Detective Sergeant Joe O’Hara, of Shankill Garda Station, told the Circuit Criminal Court in Tralee the woman went through a dreadful, five-hour ordeal and was badly beaten.
Quigley, 27, pleaded guilty to three charges, including false imprisonment, assault causing harm and sexual assault of the woman at locations in counties Wicklow and Dublin on the occasion.
During the hearing, he sat impassively in the dock dressed in a black top and dark pants and wearing a patch over his left eye.
Quigley, with an address at Seskin View Road, Tallaght, Dublin, was said to have qualifications in the electronics field and lived for some time in Tralee.
Judge Carroll Moran adjourned the case for sentencing to the same court in Limerick on July 31.
Det Sgt O’Hara said the woman had been out celebrating on the night she passed a higher, third-level degree. After being in a pub in a Harcourt Street hotel, she and her brother went to a nightclub, which she left at 2.20am.
She had been looking for a taxi and got into the back of the car being driven by the accused. She fell asleep in the car and awoke during the journey. The accused told her he was a policeman and that she was in trouble because cocaine had been found in her bag.
She knew something bad was going on, but kept talking and asking questions of the accused. She feared she was going to be raped and kept asking to be taken to a Garda station.
Quigley reached into the back of the car and grabbed some cable ties, which he used to tie her hands.
“It was an extremely dark, dreadful night in the Dublin mountains, an eerie sort of place. The car was seen at various locations, including outside Johnny Fox’s pub,” Det Sgt O’Hara added.
When the accused stopped the car, he started to get mad at the woman and put his thumbs against her throat. He also put something like a belt made of leather, or rubber, and pushed it against her throat.
“Her head was against the headrest and she could not breathe. She thought she was being choked,” Det Sgt O’Hara said.
The accused had pulled down her underwear when a car came on the scene. In it were two men who were out preparing an orienteering course. This interrupted the accused and the woman, violently resisting him, tried to get the men’s attention by kicking and screaming.
But, Quigley drove on for another 400 to 500 yards. When he stopped the car, he started beating the woman with his fists and hit her about eight times across the head and face with a bat, as result of which she bled profusely. He also put what seemed like a wheelbrace to her neck as if to choke her.
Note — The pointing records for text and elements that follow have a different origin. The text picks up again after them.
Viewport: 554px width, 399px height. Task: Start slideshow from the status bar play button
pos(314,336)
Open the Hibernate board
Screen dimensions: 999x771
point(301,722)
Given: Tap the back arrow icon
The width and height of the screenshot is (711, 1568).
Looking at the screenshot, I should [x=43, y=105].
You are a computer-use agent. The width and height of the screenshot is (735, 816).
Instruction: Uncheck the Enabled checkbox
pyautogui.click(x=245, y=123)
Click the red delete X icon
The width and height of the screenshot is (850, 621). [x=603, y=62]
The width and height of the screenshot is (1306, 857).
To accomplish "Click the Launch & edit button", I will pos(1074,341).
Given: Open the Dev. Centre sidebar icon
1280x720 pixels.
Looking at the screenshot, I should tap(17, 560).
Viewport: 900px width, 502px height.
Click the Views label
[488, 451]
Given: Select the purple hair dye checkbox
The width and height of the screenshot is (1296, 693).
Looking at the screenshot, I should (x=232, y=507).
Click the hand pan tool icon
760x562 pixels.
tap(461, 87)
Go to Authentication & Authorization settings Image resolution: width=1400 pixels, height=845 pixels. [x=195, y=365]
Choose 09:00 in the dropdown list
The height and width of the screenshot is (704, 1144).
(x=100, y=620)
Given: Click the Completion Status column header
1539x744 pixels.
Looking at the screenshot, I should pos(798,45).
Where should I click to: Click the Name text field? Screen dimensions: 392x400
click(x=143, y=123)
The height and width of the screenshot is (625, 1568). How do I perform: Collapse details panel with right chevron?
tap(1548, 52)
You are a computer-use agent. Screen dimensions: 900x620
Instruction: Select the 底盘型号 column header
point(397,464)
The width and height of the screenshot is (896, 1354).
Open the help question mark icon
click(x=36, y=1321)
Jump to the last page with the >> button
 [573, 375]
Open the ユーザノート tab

After a long struggle, she managed to get out of the car. The accused drove away and was arrested four days later in Tralee. She was covered in blood and was taken to Tallaght Hospital.
A victim impact statement said that, since the attack, if the woman needed to go anywhere she wanted someone to go with her.
She thought all the time about the attack, had nightmares and her trust and confidence in people had fallen greatly. While counsellors had helped her, she did not think the memory of her ordeal would go away.
Senior counsel Anthony Sammon, for Quigley, said his client was not seeking to take from the “grossness and criminality” of what he had visited upon his victim. He also wished to express shame for what he had done.
He had been deeply disturbed and there were also other factors in himself which led to his offending.